Provided text:
▼
Around 1998, Richmond region leaders considered a similar plan, identifying 121 area projects that could be funded using a temporary tax.
While there was never an umbrella funding commitment, some of the ideas proposed have gained traction, noted Theodore L. Chandler Jr., LandAmerica Financial Group chairman and incoming chairman of the chamber.
Among them are the downtown performing-arts center, which has received funding from a city meals-tax increase, and expansion at the Greater Richmond Convention Center, which was funded through a regional increase in the transient-occupancy tax.
“We’ve made a lot of things happen,” Chandler said at the conclusion of the trip. “Now we need a significant regional grass-roots effort.”
(We’ll leave it for history to determine if the beleagured performing arts center project and the expanded convention center should serve as models for civic pride, regional grass roots efforts or even “things that happen.”)
▲
Stated problem 1:
Summarize the Richmond projects excerpt above in two sentences.
Stated problem 2:
According to the Richmond projects excerpt above, how were the downtown performing-arts center and the convention center expansion funded, given that there was no umbrella funding commitment?
The material that comes next is separate from the Richmond projects excerpt above.

Entries for locating text and elements:
▼
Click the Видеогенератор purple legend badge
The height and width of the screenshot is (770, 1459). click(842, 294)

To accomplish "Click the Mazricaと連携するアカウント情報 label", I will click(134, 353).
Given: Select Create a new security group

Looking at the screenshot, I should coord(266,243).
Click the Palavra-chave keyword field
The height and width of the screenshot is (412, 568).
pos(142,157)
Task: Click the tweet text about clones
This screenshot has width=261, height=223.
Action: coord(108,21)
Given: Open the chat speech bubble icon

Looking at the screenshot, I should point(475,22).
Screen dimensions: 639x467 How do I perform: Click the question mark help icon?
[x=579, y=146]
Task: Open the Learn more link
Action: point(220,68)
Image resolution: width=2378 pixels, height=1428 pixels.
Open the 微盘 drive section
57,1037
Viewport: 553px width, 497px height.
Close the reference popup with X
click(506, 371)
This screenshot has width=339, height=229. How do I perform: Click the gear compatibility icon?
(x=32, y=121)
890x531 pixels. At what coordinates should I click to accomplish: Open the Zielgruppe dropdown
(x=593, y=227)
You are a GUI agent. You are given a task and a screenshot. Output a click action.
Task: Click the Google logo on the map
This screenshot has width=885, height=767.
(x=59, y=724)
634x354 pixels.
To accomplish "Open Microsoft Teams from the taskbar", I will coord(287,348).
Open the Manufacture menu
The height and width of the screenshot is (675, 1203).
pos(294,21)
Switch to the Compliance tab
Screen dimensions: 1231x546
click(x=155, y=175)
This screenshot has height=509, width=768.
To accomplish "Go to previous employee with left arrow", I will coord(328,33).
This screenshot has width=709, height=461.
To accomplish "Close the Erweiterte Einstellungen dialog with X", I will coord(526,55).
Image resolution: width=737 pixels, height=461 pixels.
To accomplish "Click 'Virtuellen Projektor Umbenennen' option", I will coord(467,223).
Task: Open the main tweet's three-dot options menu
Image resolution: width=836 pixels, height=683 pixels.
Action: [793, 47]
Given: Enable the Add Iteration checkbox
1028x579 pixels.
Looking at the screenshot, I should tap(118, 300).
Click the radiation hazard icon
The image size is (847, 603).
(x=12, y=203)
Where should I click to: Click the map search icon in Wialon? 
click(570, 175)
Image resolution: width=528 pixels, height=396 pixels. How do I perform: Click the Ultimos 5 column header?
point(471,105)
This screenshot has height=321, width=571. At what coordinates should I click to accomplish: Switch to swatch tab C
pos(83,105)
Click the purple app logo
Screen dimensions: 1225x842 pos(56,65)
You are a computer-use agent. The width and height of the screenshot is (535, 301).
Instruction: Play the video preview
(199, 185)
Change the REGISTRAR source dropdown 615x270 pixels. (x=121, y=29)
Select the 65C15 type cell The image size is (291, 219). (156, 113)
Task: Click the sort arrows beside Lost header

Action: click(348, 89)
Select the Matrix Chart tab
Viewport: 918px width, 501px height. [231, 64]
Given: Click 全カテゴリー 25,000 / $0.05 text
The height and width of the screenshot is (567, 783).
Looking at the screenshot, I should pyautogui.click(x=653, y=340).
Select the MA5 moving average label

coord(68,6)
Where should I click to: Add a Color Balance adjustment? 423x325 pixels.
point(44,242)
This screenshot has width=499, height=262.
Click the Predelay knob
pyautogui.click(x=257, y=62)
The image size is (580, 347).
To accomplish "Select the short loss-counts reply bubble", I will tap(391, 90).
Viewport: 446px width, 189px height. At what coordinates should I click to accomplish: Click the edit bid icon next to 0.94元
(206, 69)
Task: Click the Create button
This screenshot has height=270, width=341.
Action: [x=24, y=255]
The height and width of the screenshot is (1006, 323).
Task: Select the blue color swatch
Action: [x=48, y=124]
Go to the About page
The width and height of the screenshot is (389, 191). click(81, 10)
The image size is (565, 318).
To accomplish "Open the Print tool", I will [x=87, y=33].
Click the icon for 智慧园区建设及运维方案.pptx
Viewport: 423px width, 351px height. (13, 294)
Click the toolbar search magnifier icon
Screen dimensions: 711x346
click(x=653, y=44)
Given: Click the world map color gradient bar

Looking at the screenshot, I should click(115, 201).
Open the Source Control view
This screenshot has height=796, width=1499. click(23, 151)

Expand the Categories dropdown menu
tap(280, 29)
▲
Response 1:
Around 1998, Richmond region leaders identified 121 area projects that could be funded with a temporary tax, and although no umbrella funding commitment followed, some ideas gained traction, including the downtown performing-arts center and the Greater Richmond Convention Center expansion. Theodore L. Chandler Jr. said that much had been accomplished but that a significant regional grass-roots effort was now needed, while the writer left it to history to judge whether those two projects should serve as models.

Response 2:
The downtown performing-arts center received funding from a city meals-tax increase. The expansion of the Greater Richmond Convention Center was funded through a regional increase in the transient-occupancy tax.